As you know the UNECE region is very diverse politically, economically and socially. UNECE ‘s role is to shape policies in the region and to provide a forum for communication among States and developing international legal and soft-law instruments. Education is a rather new issue for ECE. Thus, the drafting of the Strategy was a challenging exercise for everybody. I wish to express my appreciation to all and everybody who contributed to the process and to the governments of Sweden and the Russian Federation for leading it.
Education for sustainable development is a complex and dynamic concept encompassing a wide range of social, economic and environmental issues. Effective implementation of the Strategy thus requires close cooperation of different actors on all levels of society. Therefore, it was crucially important to develop the draft through a participatory process involving governments, UNESCO, NGOs and other stakeholders. Noting the diversity in the region the draft had to be made flexible enough, so that its implementation can be adapted to each country’s priorities, specific needs and circumstances.
The aim of the Strategy is rather ambitious encouraging countries to incorporate ESD into their formal education systems, in all relevant subjects, and in non-formal and informal education. It suggests establishing a partnership mechanism between different ministries and agencies to coordinate the implementation. The Strategy supports multi-stakeholder cooperation and an important role for NGOs, trade unions, various communities, including communities of indigenous people and media, among others.
Our region has a good basis for implementing ESD. Most countries have established well-functioning education systems, ensured access to basic education and equal rights to education for all. However, there are serious challenges ahead. The key one is that the education systems are not flexible enough for the integrative nature of ESD. Countries need to adapt their legislation and policy frameworks to the needs of ESD.

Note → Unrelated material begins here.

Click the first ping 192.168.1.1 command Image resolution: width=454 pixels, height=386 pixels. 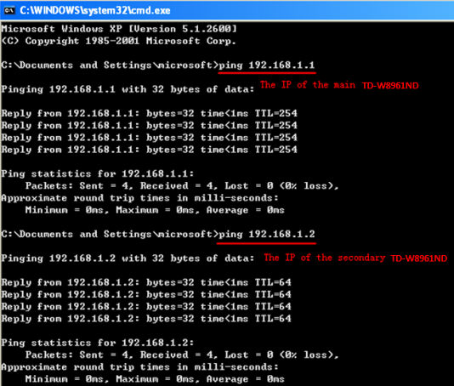click(267, 65)
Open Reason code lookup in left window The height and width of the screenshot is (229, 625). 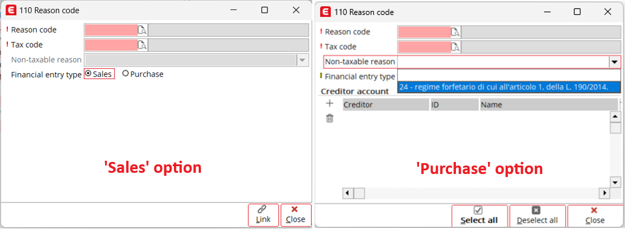pos(143,30)
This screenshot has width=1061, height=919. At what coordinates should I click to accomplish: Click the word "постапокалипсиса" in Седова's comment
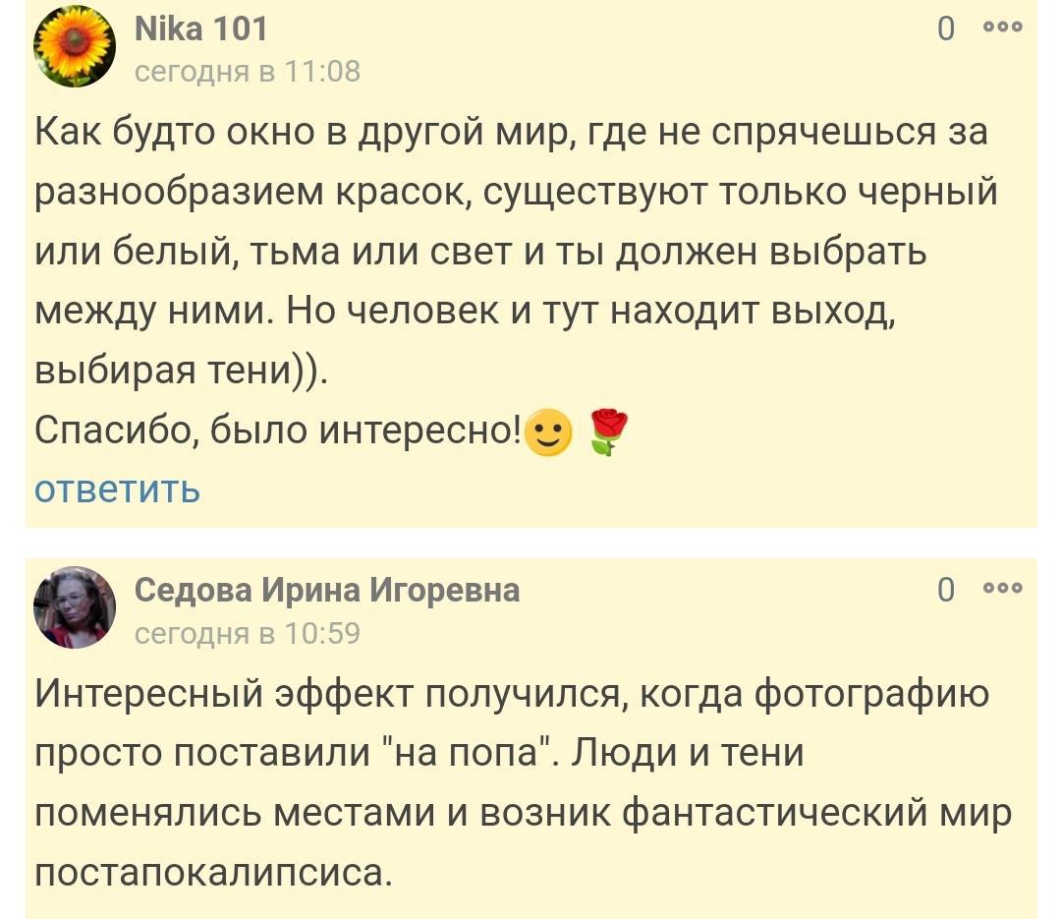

There are already some good practices available in different parts of the region. Efficient mechanisms to share information and good practices will have to be established in order to make the implementation of the Strategy as practical and effective as possible.
I am pleased that UNECE can be seen as a pioneer among the UN regional commissions in driving ESD and that this initiative provides a substantial regional contribution to the United Nations Decade of Education for Sustainable Development proclaimed by the United Nations General Assembly. We are officially going to launch this contribution tomorrow.
There is no stronger a catalyst to implement sustainable development than the goodwill and active contribution by our citizens. I am convinced that the knowledge and awareness that ESD can promote will facilitate a shift in people's mindsets and in so doing enable us to make this world safer, healthier and more prosperous.
The United Nations Economic Commission for Europe is prepared to continue to support this process in open and close cooperation with all our partners. Let us together make this historical endeavour something that we can be proud of for the future.
Finally, I wish to express my deepest gratitude to the Government and the people of Lithuania for hosting this Conference, for making it a memorable event, and for the warm welcome and hospitality extended to all of us.